肩が上下に小さく揺れて、堪え笑いをしているのが手に取るように良く分かった。
「何か、私はおかしい事を言いましたか?」
「いいえ。どうしてそう思われるのです?」
口元にいやらしい笑みを浮かべて言う店主に少々ムッとしながら私は視線をそらす事無く、どちらかといえば睨みつけるようにして言う。

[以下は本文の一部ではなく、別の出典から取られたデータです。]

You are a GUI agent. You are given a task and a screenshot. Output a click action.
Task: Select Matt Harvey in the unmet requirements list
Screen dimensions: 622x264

「貴方がニヤニヤと声も出さずに笑って私を見ているからです」
「……ほぉ、私の笑いが気になると?」
「当たり前じゃないですか。そんな笑い方をされて気にならない人はいないでしょ?」
「フフフ、そうですか……」
私の反応を楽しむように言った店主は笑う事を止めずに更に私の方に歩み寄り、前方に腰を曲げ、お辞儀をするような格好になると、指の間からのぞく瞳を私の睨みつける視線に絡ませるようにして私の顔の前にそのニヤつく顔を持ってきた。
「……では最後の質問です」
最後。
その言葉に何故か私はゴクリと喉を鳴らした。
「私は誰ですか?」
「はぁ?」
ニヤつく店主が最後に言ってきた質問。
緊張してその質問を待っていた私は思わず素っ頓狂な声を上げてしまっていた。
一体何を言っているんだろう?
この人は自分で自分がわからないのだろうか?
答えてあげられるかしら?
私はそう思った。
当然だ。
ただでさえ訳の分らない場所の不気味な店。
その店主であろう老人など私の記憶を幾らたどっても出会った記憶など無かった。
ただ、私は迷った。
「貴方など知らない」
そうハッキリ言っていいものかどうかを迷った。
ここまで失礼な態度を取られているのだから言ってもいいかも知れない。
彼女ならきっとハッキリそういっただろう。
でも私は彼女であるが、彼女そのものではない。
【鈴】の中の【私】は良い子だ。そんな事は出来ない。
でも、以前のように答えないと言う、黙ると言う選択肢は無かった。
なので、私は言葉を丁寧に選んだ。